Outro morador de Sydney lamentou o fato de que as contas de alguns de seus antigos colegas de escola nas redes sociais tenham ficado “perturbadas com a obsessão ‘anti-sionista’”.
A posição dos Judeus é incomum porque eles estão quase politicamente cercados.
Mesmo que a raiva do campo pró-palestiniano, maioritariamente de tendência esquerdista, não se transforme em anti-semitismo, cria um clima no qual grupos neonazis – como os manifestantes parlamentares vestidos de preto – podem avançar as suas próprias e mais sinistras teorias da conspiração.
Os judeus em quase todos os países ocidentais reconhecerão a situação difícil australiana, mas poucos terão sentido um choque tão grande.

Sombra do anti-semitismo
Nos subúrbios a leste de Sydney, os refugiados do tempo de guerra e os seus descendentes assumiram durante muito tempo que tinham verdadeiramente deixado para trás a sombra do anti-semitismo, no continente invernal de onde fugiram.
Agora, lançou uma mortalha sobre as areias ensolaradas de Bondi. A comunidade judaica native, com todos os australianos, enfrentam agora a mesma questão: estarão as marés da geopolítica a corroer o mito nacional da praia aberta e co-igual?

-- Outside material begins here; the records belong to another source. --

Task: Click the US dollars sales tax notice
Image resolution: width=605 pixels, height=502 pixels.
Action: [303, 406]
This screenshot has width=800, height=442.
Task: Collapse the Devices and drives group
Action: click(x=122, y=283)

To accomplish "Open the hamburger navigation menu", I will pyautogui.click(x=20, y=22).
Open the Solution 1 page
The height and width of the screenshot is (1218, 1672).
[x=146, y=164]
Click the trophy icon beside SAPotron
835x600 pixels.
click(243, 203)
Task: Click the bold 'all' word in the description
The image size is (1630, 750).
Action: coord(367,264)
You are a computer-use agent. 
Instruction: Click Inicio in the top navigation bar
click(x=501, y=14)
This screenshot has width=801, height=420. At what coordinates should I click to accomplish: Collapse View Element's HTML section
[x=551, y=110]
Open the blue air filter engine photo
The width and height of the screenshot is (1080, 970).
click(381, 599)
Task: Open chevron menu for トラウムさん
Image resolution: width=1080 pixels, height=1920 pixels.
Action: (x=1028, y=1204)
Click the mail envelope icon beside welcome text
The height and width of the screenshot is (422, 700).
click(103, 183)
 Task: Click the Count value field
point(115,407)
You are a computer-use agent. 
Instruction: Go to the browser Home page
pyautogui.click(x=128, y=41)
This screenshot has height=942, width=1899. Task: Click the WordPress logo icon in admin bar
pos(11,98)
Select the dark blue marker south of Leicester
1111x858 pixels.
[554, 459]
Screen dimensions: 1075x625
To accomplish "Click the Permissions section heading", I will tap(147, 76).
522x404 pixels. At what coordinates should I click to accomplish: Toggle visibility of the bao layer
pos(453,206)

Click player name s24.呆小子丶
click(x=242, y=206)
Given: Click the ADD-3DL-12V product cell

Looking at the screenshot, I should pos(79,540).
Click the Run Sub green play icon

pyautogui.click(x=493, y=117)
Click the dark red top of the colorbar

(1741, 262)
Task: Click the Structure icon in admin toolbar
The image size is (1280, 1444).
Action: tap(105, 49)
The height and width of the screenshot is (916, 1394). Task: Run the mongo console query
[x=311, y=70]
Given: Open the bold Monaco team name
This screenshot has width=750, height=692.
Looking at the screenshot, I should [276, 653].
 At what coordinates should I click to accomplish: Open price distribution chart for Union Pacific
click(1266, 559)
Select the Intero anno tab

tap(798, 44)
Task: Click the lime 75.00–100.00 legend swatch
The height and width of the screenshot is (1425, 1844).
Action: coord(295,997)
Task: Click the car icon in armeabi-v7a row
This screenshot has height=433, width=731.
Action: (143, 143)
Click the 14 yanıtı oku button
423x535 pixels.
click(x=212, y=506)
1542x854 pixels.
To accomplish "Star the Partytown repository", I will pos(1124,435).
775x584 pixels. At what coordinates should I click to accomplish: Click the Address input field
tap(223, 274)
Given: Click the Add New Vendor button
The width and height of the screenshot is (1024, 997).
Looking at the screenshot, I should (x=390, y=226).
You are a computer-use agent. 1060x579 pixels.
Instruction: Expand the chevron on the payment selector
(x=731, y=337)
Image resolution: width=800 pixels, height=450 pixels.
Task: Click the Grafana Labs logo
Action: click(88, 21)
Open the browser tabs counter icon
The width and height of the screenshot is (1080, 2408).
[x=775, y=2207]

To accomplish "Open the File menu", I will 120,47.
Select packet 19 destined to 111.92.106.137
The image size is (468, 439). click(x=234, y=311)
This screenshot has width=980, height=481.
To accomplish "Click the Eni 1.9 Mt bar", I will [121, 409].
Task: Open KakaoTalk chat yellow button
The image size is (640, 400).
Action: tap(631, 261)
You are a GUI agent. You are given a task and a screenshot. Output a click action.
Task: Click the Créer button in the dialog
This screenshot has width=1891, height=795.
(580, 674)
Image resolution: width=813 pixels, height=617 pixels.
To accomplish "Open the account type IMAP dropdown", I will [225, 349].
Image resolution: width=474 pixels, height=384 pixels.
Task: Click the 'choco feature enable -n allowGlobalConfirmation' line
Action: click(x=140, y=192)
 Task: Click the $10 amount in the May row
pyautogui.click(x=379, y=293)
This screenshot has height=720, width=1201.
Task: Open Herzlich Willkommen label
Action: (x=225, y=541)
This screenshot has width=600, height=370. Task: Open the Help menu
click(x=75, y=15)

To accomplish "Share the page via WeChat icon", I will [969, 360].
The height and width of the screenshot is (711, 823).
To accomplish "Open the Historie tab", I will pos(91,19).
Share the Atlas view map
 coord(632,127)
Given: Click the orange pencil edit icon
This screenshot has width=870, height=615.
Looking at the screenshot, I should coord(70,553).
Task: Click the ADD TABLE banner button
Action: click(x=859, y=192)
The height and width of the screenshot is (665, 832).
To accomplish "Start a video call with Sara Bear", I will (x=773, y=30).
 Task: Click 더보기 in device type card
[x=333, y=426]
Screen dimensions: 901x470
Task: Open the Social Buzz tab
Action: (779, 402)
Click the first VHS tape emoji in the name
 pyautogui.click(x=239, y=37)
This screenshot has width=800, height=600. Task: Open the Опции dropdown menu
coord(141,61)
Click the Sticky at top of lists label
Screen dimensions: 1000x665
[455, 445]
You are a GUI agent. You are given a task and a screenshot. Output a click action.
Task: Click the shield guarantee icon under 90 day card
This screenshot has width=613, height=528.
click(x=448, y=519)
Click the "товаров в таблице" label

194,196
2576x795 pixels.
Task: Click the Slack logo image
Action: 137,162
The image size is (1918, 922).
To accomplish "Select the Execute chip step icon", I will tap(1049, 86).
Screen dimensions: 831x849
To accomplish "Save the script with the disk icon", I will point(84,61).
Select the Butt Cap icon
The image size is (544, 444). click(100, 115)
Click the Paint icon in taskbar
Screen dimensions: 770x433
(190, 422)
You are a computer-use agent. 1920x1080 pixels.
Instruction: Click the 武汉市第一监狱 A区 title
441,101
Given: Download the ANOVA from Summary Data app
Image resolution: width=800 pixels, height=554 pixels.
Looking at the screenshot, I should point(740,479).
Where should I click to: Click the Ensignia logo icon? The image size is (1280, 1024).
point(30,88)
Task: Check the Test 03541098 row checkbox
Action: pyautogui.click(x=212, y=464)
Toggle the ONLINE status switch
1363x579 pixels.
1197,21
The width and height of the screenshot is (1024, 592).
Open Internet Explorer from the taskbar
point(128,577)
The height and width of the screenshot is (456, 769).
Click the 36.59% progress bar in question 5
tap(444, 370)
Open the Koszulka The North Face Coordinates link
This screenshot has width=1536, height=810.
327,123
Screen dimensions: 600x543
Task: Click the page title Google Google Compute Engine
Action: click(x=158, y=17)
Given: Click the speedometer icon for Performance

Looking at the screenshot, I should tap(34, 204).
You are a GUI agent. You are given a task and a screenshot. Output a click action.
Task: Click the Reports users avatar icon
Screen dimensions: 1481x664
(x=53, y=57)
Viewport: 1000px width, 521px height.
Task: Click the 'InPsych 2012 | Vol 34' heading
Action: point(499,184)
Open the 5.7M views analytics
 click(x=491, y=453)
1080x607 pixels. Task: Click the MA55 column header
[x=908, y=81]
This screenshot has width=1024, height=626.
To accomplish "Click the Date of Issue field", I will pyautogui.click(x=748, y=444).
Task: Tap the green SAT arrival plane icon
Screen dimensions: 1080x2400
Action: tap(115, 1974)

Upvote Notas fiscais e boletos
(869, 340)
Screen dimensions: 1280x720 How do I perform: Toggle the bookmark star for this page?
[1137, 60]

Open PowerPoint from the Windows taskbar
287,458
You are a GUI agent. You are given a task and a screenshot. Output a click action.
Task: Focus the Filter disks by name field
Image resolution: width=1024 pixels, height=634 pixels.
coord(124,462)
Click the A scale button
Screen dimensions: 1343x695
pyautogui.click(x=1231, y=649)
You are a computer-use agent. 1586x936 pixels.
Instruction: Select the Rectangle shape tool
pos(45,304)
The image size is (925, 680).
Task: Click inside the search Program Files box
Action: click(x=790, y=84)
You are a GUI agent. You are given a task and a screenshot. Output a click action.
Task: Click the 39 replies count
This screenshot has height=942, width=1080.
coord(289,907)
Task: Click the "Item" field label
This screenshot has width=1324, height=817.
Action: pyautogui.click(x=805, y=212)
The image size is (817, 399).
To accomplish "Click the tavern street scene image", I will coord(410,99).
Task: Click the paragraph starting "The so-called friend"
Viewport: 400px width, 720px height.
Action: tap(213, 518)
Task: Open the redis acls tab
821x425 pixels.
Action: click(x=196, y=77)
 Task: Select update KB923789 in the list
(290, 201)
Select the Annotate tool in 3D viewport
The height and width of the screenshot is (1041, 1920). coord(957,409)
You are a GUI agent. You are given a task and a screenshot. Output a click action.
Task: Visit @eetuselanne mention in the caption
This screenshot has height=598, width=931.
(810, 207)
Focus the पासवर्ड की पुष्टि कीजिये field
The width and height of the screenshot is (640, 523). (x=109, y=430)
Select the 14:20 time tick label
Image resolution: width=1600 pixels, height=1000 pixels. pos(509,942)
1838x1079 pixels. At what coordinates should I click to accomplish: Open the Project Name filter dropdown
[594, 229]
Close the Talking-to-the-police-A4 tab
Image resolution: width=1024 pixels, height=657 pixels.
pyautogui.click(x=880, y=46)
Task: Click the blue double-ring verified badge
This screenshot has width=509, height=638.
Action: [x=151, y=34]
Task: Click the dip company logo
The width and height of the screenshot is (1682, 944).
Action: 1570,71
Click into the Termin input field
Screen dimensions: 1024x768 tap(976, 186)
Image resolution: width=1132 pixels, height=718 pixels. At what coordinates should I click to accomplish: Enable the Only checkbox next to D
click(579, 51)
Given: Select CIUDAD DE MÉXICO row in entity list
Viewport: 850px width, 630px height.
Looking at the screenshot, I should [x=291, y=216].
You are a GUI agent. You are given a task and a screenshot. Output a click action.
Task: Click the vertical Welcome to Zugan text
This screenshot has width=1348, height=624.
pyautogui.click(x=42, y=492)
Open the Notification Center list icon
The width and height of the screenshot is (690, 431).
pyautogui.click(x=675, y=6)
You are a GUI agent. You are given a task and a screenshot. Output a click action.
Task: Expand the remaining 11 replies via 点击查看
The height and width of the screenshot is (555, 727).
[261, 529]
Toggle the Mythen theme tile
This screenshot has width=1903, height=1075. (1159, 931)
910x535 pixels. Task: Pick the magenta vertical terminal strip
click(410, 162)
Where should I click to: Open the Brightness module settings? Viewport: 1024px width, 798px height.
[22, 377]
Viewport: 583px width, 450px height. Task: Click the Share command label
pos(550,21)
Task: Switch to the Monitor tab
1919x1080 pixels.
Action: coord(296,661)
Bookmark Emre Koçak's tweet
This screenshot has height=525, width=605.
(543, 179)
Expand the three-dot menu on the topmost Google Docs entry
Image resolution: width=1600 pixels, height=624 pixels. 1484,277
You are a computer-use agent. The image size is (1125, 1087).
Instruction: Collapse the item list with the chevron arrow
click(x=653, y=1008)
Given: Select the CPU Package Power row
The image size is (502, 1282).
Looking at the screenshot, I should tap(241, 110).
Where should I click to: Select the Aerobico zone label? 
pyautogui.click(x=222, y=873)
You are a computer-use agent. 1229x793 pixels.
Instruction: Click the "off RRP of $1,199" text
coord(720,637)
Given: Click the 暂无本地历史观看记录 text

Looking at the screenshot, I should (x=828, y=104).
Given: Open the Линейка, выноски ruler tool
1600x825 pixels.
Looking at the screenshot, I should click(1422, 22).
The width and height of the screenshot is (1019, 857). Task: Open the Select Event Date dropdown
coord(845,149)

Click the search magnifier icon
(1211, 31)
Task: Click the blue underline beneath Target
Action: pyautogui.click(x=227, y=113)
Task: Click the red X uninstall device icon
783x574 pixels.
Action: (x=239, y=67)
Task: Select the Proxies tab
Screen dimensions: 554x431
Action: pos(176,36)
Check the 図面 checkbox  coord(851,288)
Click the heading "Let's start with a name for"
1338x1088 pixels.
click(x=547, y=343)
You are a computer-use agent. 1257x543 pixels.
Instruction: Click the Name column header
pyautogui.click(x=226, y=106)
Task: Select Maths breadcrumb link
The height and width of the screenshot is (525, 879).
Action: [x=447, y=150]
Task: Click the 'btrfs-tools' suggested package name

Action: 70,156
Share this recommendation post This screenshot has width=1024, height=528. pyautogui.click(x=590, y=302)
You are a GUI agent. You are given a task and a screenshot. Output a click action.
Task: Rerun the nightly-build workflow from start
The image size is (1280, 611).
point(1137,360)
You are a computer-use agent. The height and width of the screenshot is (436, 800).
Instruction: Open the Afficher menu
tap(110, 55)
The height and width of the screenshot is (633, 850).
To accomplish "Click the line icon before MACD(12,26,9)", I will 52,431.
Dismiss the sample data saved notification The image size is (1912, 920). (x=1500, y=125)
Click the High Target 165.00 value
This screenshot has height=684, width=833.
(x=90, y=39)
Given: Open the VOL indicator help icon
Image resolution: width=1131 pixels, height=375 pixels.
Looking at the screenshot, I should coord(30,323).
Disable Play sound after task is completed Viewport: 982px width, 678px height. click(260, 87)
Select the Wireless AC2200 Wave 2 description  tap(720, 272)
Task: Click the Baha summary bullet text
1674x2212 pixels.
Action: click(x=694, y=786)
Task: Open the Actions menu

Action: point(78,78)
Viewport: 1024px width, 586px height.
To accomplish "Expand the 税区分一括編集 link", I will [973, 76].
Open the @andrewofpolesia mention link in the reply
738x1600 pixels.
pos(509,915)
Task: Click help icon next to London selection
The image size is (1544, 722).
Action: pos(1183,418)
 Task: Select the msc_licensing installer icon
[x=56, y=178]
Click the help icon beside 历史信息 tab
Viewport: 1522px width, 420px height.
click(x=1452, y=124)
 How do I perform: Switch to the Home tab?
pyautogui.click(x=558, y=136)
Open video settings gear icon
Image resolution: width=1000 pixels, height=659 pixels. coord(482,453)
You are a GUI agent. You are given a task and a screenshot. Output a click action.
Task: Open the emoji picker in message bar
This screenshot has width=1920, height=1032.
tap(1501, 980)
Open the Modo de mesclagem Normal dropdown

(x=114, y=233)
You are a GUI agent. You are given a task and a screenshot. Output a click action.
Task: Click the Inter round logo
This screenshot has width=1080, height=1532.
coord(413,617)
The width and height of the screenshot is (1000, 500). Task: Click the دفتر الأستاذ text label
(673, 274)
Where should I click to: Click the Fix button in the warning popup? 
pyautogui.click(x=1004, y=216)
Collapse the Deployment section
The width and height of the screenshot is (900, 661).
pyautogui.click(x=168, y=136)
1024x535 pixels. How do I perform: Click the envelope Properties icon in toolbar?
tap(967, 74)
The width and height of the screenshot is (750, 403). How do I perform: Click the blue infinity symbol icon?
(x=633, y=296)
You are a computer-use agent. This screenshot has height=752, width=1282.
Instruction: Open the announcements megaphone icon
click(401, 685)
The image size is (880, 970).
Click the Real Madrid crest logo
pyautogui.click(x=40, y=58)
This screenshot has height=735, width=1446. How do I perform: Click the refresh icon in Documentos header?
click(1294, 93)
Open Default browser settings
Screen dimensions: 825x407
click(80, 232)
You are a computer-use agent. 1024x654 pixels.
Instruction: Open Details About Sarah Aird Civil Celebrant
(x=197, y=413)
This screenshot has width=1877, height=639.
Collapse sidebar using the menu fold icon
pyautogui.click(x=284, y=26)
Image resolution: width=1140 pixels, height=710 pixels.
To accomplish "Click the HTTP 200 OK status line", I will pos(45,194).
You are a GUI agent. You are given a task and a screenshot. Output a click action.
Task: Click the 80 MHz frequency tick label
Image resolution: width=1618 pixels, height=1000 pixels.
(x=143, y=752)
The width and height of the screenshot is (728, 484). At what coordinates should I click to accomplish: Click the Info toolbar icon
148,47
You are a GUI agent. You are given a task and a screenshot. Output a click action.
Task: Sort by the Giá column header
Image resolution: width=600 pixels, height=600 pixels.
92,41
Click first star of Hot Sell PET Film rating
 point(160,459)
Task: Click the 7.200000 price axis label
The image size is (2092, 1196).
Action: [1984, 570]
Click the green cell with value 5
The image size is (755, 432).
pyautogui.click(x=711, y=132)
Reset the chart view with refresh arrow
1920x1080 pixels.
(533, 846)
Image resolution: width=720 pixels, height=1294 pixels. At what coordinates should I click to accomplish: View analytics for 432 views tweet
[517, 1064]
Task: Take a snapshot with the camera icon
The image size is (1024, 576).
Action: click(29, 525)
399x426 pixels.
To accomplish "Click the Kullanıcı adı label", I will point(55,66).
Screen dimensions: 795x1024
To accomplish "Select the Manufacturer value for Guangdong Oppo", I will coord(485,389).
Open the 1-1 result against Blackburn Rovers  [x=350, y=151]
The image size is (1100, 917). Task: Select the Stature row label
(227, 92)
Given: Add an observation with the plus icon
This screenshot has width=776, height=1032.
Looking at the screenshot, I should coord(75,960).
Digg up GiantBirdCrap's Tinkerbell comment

Embora seja uma questão com peculiaridades australianas, não é uma questão que deva interessar apenas à Austrália.
Os governos europeus, incluindo o da Grã-Bretanha, já estão a rever a segurança das celebrações do Hanukkah.
Como disse Marina Rosenberg, da Liga Anti-Difamação, mesmo antes dos horríveis acontecimentos de domingo: “O que está a acontecer na Austrália é um alerta a nível mundial”.